La paura assume forme differenti e tipiche a seconda dell’età dell’individuo anche se questa emozione ha la sua radice primaria ed essenziale nella paura dell’uomo per la morte. Appena nato il bambino ha paura dei rumori forti ma poiché proviene da un luogo buio, il grembo materno, egli non ha ancora sviluppato questa paura, mentre intorno ai tre anni la paura di stare al buio inizierà a manifestarsi data la sua percezione dell’esistenza di un ritmo luce/buio che gli farà percepire il suo scarso controllo sulla realtà circostante. Infatti, il bambino, non ha paura “del” buio ma di stare “nel” buio. Intorno a due/ tre anni, egli non possedendo ancora una fantasia che gli permette di rappresentarseli, non teme ancora, generalmente, i mostri mentre a quattro e cinque anni, comincia a temere l’uomo nero ed i fantasmi, i mostri, ecc.
A cinque, sei anni, il bambino inizia a rendersi conto di sentir parlare di morte ed a farsene una prima idea soprattutto se deve affrontare la morte di un familiare, come ad esempio, un nonno o di un animale di famiglia come un cane o un gatto. Verso i sette, otto anni, il bambino teme le punizioni e gli incidenti.
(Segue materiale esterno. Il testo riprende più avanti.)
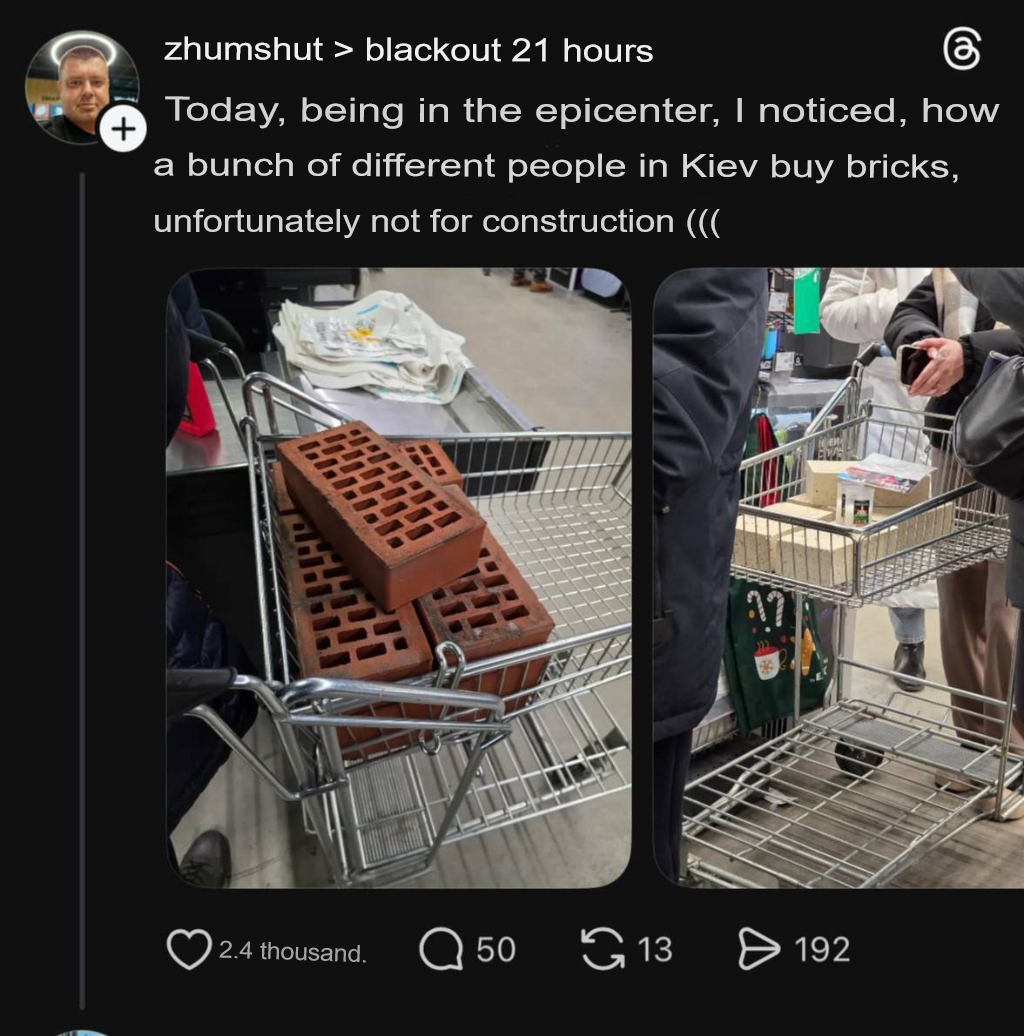
Task: Click the 2.4 thousand likes count
Action: click(x=292, y=951)
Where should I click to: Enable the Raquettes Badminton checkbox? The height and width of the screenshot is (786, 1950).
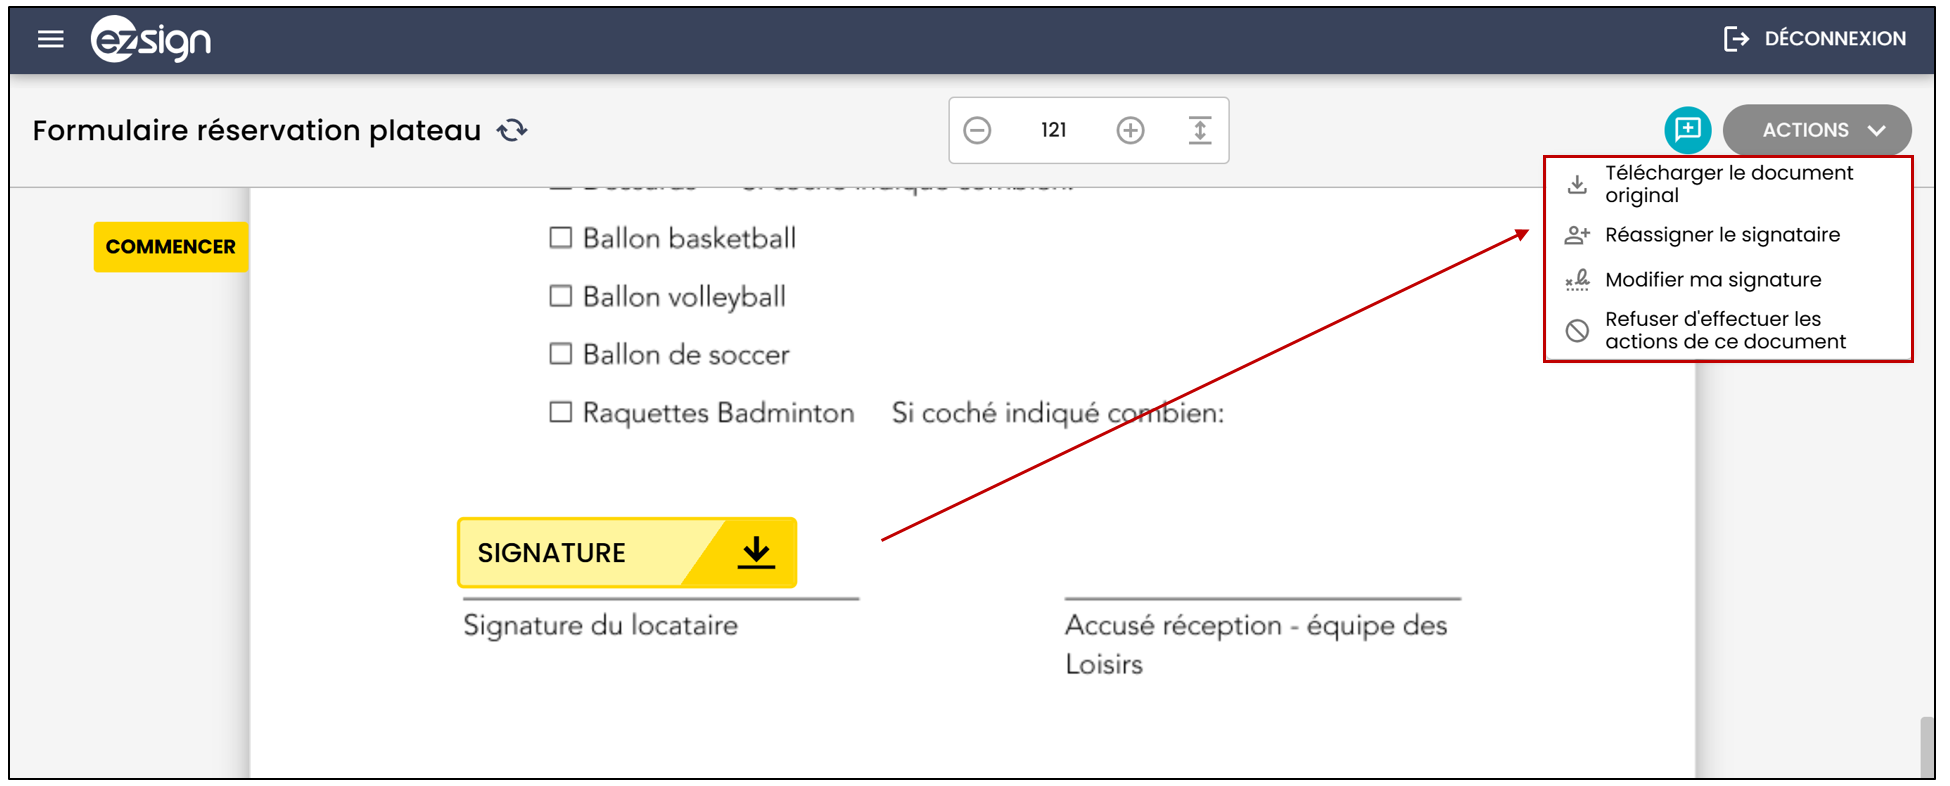[x=561, y=412]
L’adolescente ha soprattutto paure inerenti il rapporto con le altre persone e con l’altro sesso; egli diventa, se lo sviluppo procede regolarmente più autonomo e si trova ad affrontare una serie di situazioni sociali diverse per le quali deve ancora acquisire delle competenze specifiche attraverso l’esperienza per cui, una delle sue paure fondamentali è quella di fare brutta figura con gli altri ed i propri compagni in particolari. Per alcuni adolescenti, la paura di fare brutta figura può diventare particolarmente invalidante, fino a fargli sviluppare delle fobie, come la fobia sociale o quella di parlare in pubblico, per cui ci potranno essere adolescenti molto studiosi che vanno male a scuola perché non riescono a parlare davanti ai professori ed ai compagni se interrogati anche se sono molto preparati.
Ciò produce in loro un abbassamento dell’autostima e del senso di autoefficacia cioè della sensazione gratificante di essere capace di portare a compimento un determinato compito con successo, ciò che gli procurerebbe invece, un feedback positivo e li spingerebbe a perseguire ulteriormente i propri obiettivi, aumentando in essi la sensazione di autoefficacia e di capacità di controllo di sé e sulla realtà. Questi ultimi due fattori, incidono a loro volta positivamente sull’acquisizione di maggiori competenze personali e sociali e sulla capacità di affrontare razionalmente le proprie paure senza ingigantirle, come può avvenire invece in chi non vi riesce. Per queste persone, al fine di rientrare in contatto con le proprie risorse interne e di diventare più efficaci nell’affrontare la paura, può essere utile talvolta, un percorso di psicoterapia e di psico educazione ad esempio di gruppo, come anche, in certi casi un social skills training.